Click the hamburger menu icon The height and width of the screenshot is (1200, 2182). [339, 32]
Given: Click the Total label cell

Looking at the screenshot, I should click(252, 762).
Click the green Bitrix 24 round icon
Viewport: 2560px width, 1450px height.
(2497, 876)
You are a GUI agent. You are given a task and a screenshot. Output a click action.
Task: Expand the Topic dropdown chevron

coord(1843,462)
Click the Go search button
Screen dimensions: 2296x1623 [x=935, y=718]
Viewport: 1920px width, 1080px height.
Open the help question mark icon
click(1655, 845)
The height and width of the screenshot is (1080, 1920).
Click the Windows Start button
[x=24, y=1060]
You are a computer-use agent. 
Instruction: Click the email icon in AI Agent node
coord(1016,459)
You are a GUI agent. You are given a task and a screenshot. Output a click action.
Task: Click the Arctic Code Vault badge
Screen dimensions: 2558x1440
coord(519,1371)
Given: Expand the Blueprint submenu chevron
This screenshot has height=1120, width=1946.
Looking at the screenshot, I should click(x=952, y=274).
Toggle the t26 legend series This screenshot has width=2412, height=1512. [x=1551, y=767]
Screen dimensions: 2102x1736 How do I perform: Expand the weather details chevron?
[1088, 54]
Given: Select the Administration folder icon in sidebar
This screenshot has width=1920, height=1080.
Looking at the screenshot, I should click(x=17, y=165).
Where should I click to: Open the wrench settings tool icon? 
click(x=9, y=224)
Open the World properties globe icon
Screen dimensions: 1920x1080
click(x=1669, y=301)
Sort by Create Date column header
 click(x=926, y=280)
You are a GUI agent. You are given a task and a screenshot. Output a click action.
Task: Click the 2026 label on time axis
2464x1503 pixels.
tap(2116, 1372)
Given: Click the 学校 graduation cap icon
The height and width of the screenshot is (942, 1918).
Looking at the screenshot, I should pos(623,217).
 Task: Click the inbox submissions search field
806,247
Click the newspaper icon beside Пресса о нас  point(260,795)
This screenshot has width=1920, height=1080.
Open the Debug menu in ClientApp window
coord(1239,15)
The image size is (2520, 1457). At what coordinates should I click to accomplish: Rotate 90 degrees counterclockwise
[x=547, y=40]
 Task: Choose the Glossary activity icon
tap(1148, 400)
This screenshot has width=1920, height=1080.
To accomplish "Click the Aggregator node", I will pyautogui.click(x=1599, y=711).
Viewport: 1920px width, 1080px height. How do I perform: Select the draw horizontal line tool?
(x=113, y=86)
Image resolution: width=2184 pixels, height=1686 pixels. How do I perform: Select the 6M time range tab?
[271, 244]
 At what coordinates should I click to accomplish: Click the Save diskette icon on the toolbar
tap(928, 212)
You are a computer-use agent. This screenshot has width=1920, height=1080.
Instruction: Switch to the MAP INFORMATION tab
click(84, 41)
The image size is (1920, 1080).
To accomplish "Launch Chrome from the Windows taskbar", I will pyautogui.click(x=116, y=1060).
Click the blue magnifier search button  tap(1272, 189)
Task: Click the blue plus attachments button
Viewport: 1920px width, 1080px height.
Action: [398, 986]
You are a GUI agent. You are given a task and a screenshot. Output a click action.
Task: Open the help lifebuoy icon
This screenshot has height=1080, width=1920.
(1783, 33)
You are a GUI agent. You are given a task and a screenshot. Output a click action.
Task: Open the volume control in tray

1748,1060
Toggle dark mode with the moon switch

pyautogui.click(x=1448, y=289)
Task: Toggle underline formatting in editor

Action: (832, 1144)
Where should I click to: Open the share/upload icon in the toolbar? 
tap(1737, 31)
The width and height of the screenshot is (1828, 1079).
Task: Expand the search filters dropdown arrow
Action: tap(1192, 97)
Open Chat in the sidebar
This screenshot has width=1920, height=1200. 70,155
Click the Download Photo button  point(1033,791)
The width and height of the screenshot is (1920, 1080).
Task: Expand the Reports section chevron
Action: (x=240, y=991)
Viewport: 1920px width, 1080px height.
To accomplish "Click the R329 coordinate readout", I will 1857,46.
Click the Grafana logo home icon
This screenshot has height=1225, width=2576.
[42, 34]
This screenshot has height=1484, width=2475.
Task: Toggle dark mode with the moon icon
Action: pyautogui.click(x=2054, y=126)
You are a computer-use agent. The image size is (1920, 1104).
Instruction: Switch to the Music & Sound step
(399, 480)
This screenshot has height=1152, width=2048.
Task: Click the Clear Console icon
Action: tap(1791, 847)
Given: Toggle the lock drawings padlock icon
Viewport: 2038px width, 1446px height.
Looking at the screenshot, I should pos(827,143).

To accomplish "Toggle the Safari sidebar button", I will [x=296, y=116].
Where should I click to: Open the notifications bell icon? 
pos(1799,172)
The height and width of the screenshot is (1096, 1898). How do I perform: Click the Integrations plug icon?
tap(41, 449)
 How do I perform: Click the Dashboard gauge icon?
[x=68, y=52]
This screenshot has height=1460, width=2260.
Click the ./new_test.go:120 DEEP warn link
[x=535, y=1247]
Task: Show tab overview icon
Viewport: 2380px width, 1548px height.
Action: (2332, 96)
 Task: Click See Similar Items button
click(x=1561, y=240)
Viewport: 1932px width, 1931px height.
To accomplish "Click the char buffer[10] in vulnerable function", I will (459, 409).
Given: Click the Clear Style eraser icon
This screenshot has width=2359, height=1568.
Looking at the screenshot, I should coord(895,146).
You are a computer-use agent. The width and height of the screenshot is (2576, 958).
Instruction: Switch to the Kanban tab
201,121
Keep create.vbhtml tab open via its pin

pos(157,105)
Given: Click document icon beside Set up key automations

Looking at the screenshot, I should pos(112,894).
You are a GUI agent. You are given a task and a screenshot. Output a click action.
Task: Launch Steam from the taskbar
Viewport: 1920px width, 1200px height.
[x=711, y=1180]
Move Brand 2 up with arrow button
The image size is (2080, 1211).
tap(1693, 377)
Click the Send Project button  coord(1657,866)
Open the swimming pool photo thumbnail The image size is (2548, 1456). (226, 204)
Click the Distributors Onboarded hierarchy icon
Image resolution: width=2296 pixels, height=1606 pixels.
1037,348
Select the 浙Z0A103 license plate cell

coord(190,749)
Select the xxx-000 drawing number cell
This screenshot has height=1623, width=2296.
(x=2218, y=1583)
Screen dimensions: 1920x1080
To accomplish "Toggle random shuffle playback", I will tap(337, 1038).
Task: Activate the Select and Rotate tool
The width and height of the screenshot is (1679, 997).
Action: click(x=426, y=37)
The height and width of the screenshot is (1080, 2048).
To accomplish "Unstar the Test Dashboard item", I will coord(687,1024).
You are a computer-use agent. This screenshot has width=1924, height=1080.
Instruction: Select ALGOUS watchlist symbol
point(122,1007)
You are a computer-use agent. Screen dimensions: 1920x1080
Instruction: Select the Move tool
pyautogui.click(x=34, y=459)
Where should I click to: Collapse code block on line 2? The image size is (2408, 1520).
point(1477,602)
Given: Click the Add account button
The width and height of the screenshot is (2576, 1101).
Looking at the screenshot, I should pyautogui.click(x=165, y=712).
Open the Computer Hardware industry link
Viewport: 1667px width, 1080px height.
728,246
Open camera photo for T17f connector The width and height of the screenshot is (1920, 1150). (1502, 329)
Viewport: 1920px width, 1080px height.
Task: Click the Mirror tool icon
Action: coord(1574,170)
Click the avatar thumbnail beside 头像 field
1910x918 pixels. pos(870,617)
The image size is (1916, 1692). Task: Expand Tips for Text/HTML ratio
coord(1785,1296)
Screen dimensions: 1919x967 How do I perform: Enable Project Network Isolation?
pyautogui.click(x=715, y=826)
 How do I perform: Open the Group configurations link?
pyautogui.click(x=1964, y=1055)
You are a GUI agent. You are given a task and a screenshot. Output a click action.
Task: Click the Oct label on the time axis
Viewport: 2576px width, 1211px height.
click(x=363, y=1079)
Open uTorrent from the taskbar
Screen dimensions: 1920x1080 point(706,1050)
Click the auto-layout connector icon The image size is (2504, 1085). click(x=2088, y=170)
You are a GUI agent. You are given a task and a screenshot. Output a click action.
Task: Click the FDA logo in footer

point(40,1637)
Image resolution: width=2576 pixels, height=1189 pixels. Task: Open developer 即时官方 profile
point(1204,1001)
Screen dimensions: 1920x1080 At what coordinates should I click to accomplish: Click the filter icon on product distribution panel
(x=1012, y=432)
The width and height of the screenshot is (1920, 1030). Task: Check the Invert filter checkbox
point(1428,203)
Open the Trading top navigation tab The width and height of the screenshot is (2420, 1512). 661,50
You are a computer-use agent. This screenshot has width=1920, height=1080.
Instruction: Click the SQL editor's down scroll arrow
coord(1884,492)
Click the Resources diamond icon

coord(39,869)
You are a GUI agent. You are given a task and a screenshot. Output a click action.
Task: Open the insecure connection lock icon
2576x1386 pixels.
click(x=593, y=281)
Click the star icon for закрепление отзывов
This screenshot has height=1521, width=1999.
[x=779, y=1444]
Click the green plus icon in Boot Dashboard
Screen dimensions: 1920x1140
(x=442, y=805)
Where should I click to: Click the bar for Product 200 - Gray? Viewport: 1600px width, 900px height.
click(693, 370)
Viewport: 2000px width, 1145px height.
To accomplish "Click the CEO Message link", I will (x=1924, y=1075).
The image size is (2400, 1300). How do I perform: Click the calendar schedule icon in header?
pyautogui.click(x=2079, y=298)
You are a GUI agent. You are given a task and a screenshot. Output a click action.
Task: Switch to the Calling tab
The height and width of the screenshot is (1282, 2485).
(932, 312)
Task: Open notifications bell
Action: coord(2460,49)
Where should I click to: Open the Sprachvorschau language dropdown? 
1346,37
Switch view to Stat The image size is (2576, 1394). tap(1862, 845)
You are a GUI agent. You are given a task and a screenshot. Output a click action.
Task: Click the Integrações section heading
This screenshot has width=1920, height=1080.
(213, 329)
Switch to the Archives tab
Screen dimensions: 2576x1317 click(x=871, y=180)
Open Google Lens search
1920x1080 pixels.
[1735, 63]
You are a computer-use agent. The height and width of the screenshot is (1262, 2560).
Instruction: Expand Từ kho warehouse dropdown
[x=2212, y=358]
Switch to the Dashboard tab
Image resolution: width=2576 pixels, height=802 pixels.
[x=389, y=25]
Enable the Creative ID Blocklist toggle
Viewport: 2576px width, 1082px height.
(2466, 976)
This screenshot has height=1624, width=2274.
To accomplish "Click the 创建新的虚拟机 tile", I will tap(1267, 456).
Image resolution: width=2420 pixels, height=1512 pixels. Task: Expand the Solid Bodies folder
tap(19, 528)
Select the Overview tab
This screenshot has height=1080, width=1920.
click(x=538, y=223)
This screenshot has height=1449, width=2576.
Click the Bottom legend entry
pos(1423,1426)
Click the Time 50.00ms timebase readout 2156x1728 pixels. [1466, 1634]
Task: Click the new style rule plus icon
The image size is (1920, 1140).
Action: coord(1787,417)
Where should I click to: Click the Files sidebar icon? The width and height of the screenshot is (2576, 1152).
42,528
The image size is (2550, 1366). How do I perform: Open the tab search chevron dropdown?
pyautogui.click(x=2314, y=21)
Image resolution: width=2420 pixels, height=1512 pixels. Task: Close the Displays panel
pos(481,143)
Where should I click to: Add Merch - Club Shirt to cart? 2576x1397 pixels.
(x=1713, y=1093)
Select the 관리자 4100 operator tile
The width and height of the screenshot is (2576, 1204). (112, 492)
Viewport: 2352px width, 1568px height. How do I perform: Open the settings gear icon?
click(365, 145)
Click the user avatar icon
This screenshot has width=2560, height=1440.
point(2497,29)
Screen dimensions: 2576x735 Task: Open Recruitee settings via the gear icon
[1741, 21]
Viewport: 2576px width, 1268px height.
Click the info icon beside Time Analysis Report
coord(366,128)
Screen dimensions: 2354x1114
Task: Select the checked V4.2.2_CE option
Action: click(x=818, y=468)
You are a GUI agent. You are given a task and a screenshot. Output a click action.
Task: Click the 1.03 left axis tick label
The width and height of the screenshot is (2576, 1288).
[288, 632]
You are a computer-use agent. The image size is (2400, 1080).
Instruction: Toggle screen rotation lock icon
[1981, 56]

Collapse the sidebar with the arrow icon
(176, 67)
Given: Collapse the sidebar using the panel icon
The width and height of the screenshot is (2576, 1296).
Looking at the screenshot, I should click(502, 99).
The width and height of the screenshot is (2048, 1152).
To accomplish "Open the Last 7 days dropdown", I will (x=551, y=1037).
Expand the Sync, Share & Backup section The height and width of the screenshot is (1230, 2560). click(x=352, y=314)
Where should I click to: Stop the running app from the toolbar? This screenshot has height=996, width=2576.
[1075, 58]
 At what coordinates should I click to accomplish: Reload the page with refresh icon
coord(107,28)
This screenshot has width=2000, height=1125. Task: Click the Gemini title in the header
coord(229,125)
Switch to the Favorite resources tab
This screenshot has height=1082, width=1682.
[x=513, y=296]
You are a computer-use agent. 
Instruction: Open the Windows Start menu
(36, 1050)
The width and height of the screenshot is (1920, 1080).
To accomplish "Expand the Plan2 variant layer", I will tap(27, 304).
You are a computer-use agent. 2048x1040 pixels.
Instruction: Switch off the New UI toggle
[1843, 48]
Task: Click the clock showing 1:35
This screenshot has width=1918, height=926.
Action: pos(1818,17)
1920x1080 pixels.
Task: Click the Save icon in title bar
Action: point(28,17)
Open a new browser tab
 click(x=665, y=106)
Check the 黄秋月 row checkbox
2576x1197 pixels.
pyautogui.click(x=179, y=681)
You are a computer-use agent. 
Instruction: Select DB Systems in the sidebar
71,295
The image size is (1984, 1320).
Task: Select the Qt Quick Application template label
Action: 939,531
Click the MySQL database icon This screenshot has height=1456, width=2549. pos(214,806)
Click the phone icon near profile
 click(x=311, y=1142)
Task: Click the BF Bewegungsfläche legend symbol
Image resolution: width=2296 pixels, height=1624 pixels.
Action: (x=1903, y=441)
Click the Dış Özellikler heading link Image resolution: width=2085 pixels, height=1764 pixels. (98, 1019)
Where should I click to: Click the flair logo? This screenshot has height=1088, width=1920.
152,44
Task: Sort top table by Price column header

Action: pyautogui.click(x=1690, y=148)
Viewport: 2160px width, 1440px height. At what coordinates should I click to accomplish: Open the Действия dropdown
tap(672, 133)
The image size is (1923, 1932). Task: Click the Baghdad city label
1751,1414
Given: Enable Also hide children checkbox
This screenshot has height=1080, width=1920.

━━━━━━━━━━━━━━━━━━━━

◆ **Work required**: Copy out the lines of the data where the word "heading" can be found.

◆ **Solution**:
Task: Click the Integrações section heading
Click the Dış Özellikler heading link Image resolution: width=2085 pixels, height=1764 pixels. (98, 1019)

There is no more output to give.